28e: diluted EPS and dilutive events

Is a dilutive event (such as people trading their debt instruments to common stock) always considered a negative thing because it reduces the proportion of power in the other remaining shareholders?

For example, let’s say you are the head of a company with 1,000,000 outstanding shares. The share price is 30 FMV and the corporate earnings were 3 million.

Right now, the market cap of the company is $30,000,000 and the EPS is $3.00

People who bought your companies’ bond years ago suddenly convert their debts to 200,000 new shares of common stock

So now, you have 1,200,000 outstanding shares, EPS of $2.50. What happens?

  1. Does the share price fall from $30 to $25 to keep the market cap at $30,000,000? Or does share price go up becaues now the company has less liability on the balance sheet?

  2. Are investors freaking out because now their share values and EPS went down?

  3. Or are shareholders happy because you’ve cleaned out some debt obligations?

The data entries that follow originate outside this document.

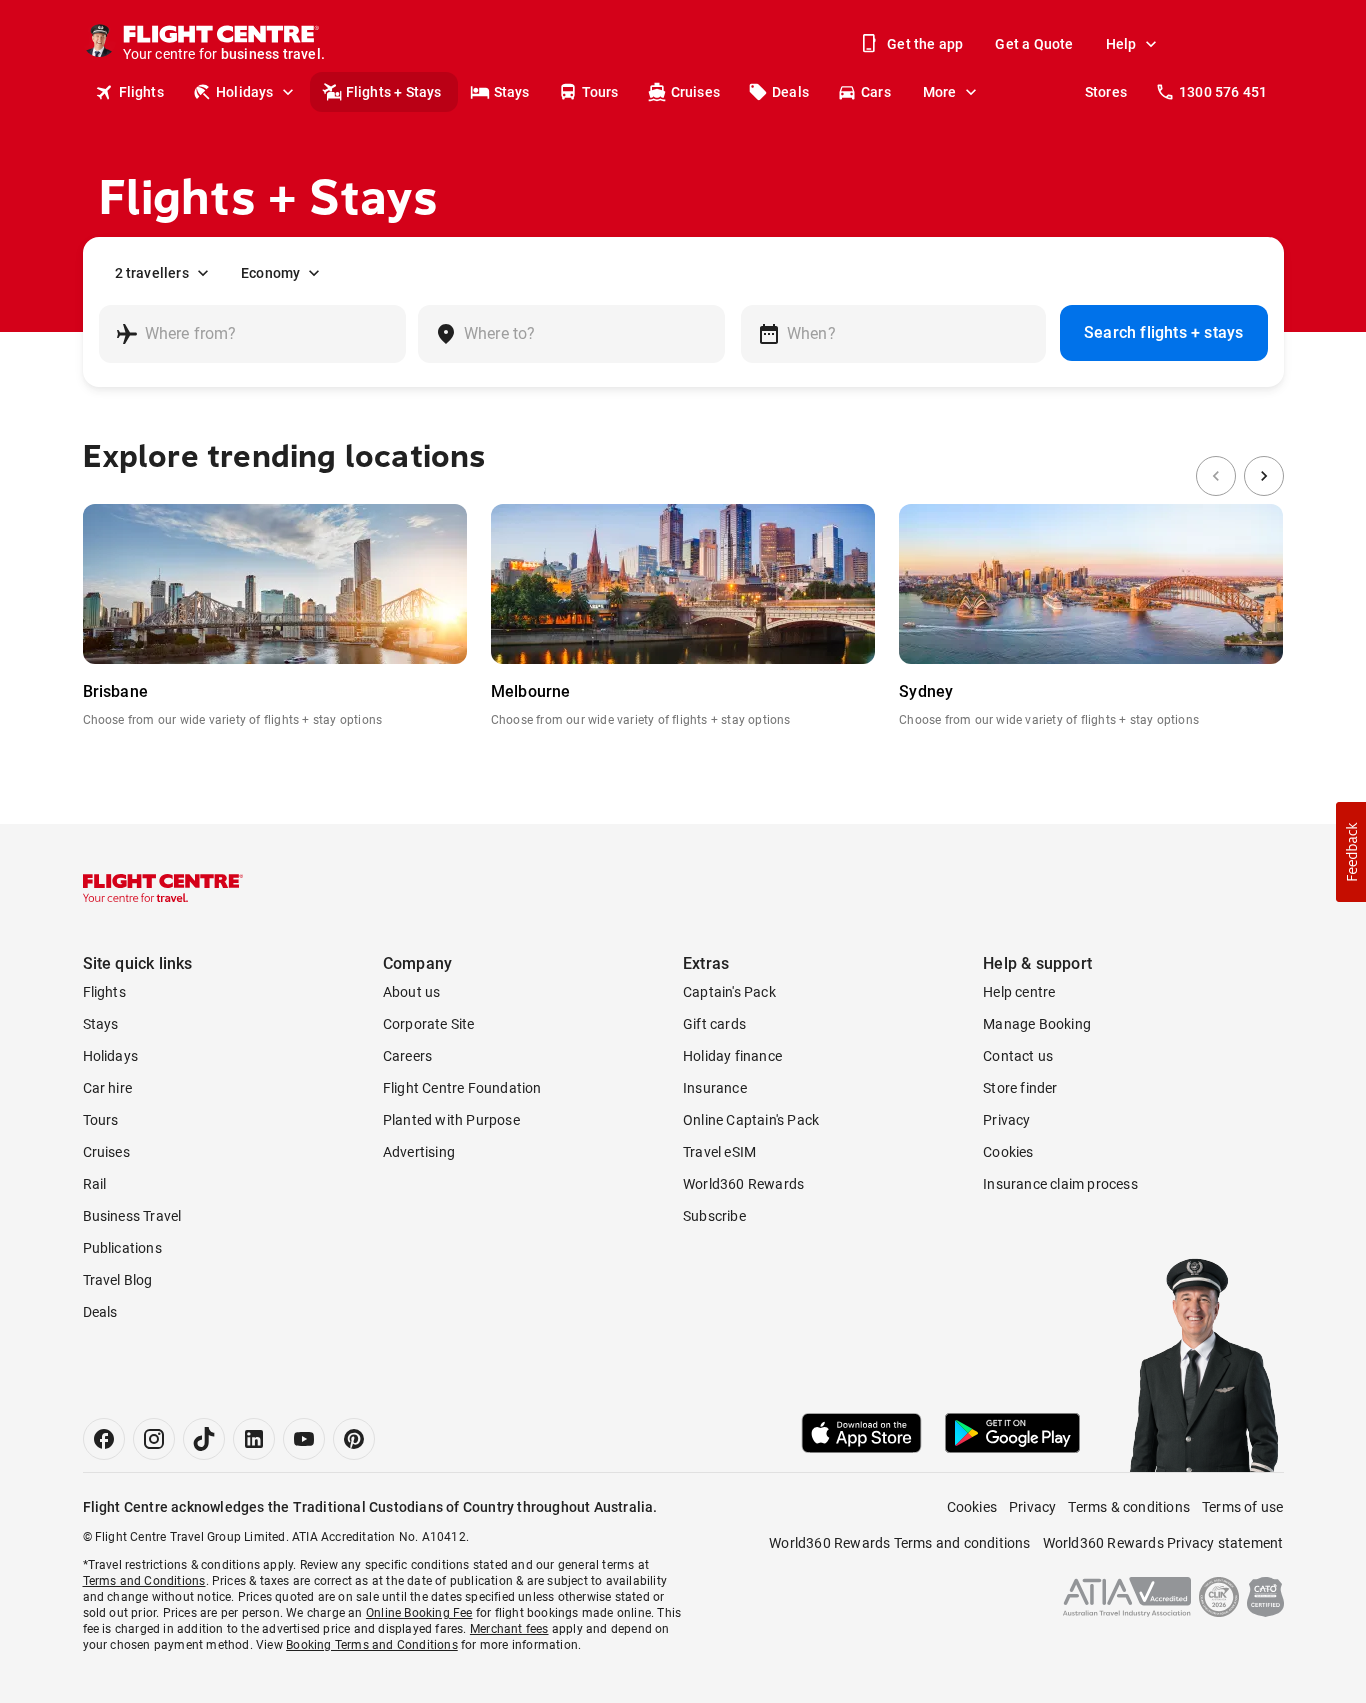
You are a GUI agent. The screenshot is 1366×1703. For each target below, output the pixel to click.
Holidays (245, 92)
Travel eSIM (719, 1152)
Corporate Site (429, 1024)
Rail (95, 1184)
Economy (270, 273)
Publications (122, 1248)
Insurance (715, 1088)
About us (412, 992)
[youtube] (304, 1439)
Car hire (108, 1088)
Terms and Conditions (144, 1581)
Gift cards (714, 1024)
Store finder (1020, 1088)
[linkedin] (254, 1439)
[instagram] (154, 1439)
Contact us (1018, 1056)
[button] (1351, 852)
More (940, 92)
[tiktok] (204, 1439)
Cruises (695, 92)
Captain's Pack (729, 992)
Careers (407, 1056)
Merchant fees (509, 1629)
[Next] (1264, 476)
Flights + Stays (394, 92)
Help (1121, 44)
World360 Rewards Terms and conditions (899, 1543)
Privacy (1006, 1120)
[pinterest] (354, 1439)
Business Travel (132, 1216)
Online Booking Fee (419, 1613)
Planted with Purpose (451, 1120)
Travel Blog (118, 1280)
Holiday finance (732, 1056)
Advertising (419, 1152)
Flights (141, 92)
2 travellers (152, 273)
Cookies (1008, 1152)
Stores (1106, 92)
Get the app (925, 44)
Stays (512, 92)
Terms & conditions (1129, 1507)
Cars (876, 92)
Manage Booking (1037, 1024)
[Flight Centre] (163, 888)
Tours (600, 92)
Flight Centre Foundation (462, 1088)
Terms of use (1242, 1507)
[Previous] (1216, 476)
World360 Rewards (743, 1184)
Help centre (1019, 992)
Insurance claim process (1060, 1184)
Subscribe (714, 1216)
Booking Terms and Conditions (372, 1645)
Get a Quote (1034, 44)
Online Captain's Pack (751, 1120)
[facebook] (104, 1439)
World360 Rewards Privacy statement (1163, 1543)
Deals (790, 92)
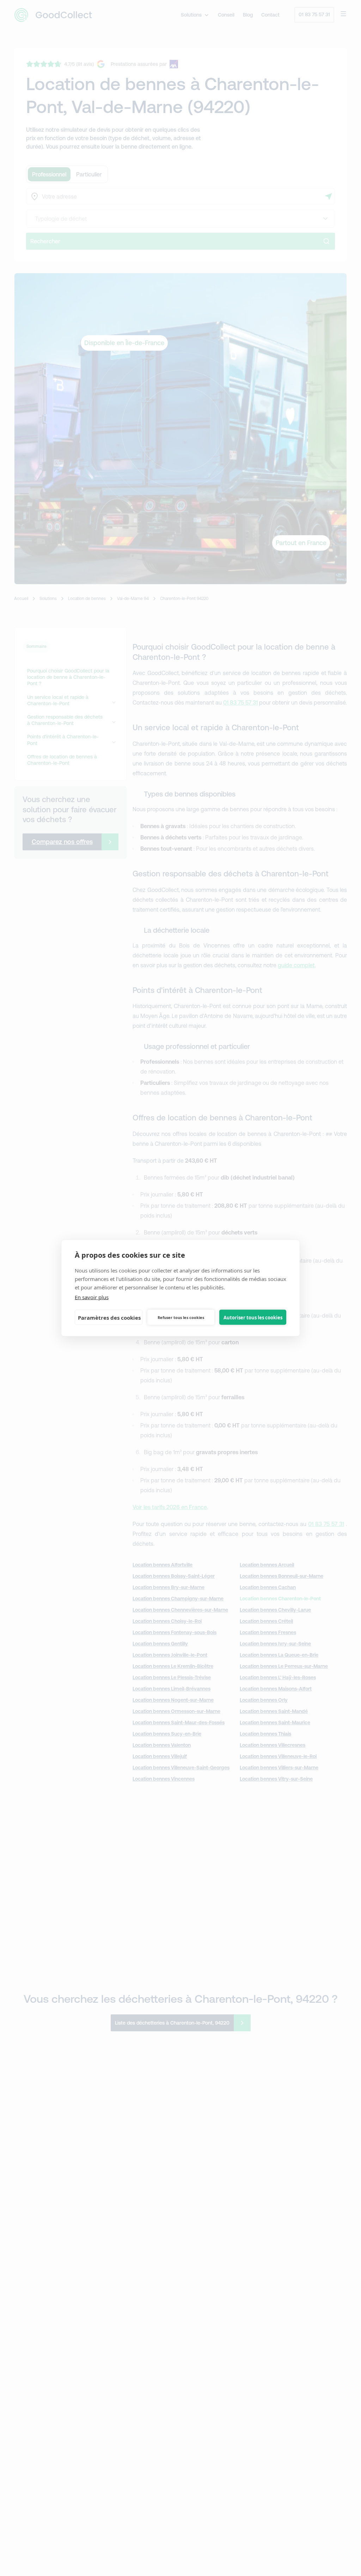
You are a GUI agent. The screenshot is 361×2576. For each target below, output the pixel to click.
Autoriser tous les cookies (253, 1317)
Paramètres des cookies (109, 1317)
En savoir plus (92, 1297)
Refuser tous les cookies (181, 1317)
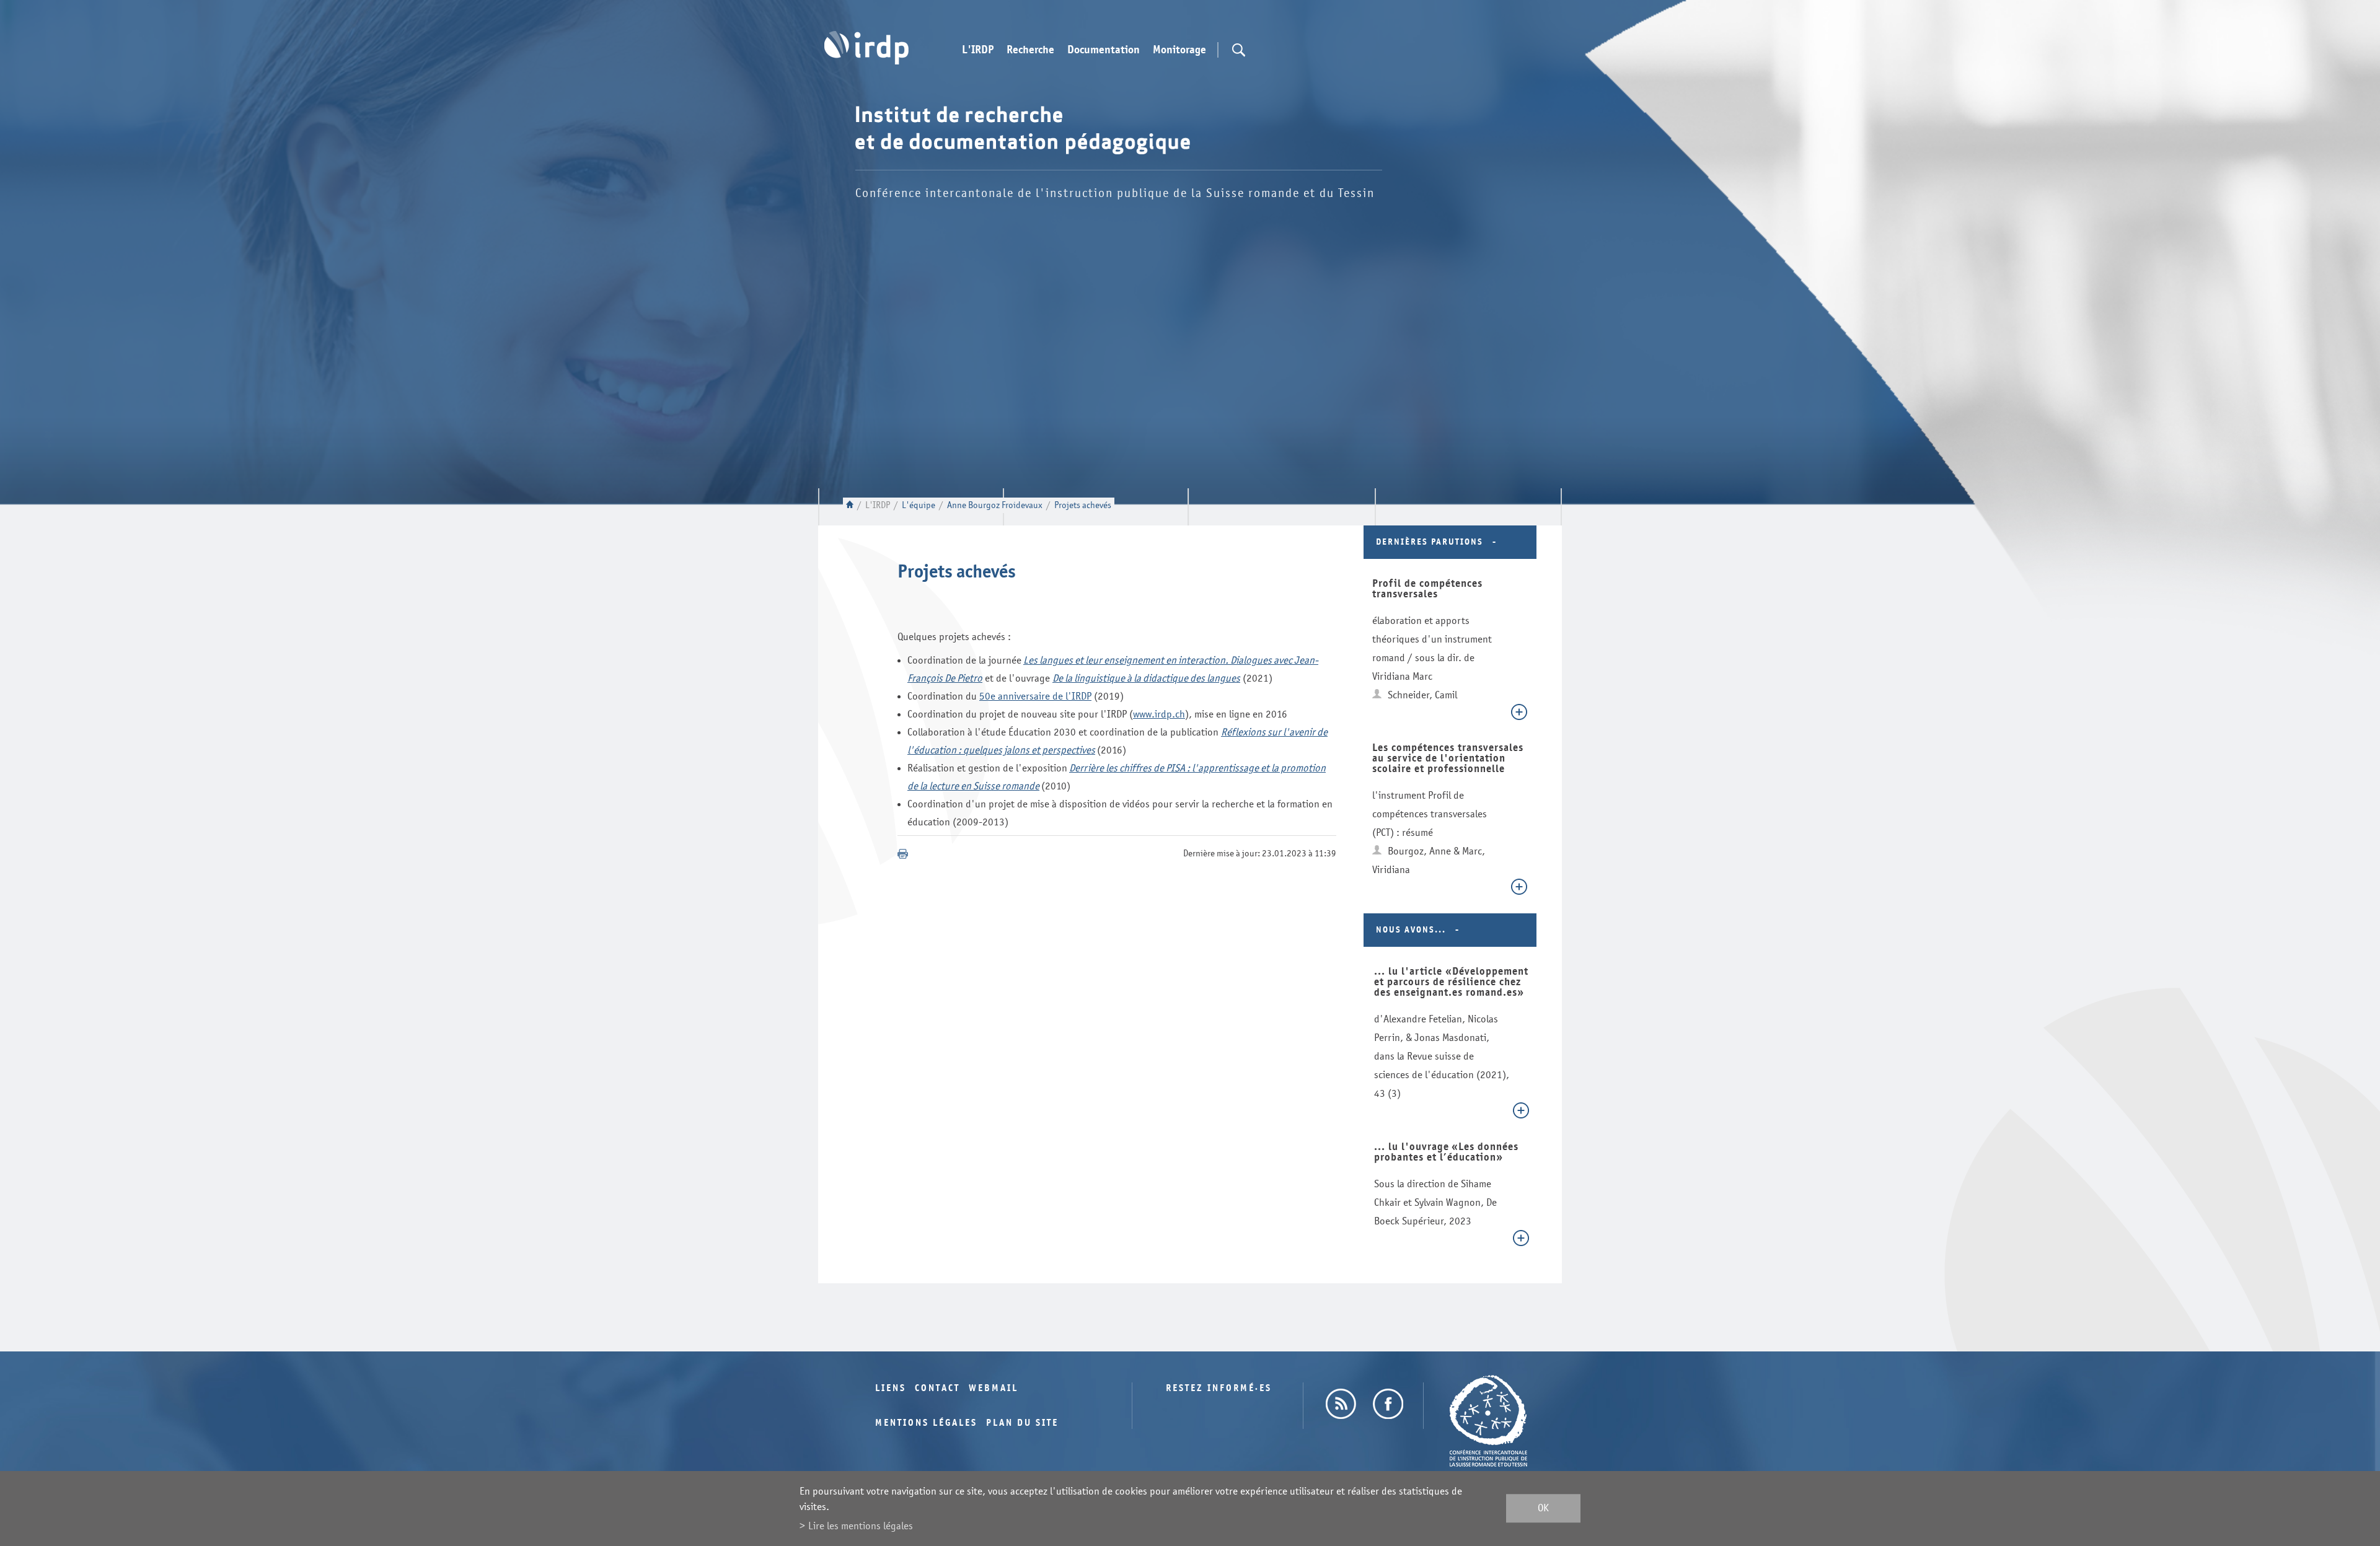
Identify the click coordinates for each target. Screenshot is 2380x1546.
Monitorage (1179, 50)
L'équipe (918, 505)
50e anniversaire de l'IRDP (1035, 696)
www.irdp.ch (1159, 714)
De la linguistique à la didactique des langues (1146, 678)
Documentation (1103, 50)
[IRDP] (866, 47)
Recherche (1030, 50)
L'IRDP (978, 50)
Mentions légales (926, 1423)
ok (1543, 1508)
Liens (890, 1388)
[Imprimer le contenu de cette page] (903, 853)
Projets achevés (1082, 505)
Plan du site (1022, 1423)
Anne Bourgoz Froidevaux (994, 505)
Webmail (993, 1388)
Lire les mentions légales (860, 1526)
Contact (937, 1388)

I think share price wouldn’t change. cos, the conversion of shares isn’t taking place on the exchange(If the company repurchases shares from the open market, they might influence price if the number of shares bought are large), therefore market cap increases (old price * increased number of shares). If anybody is to freak out, shareholders are the ones to freak out, as their earnings are being diluted. I think.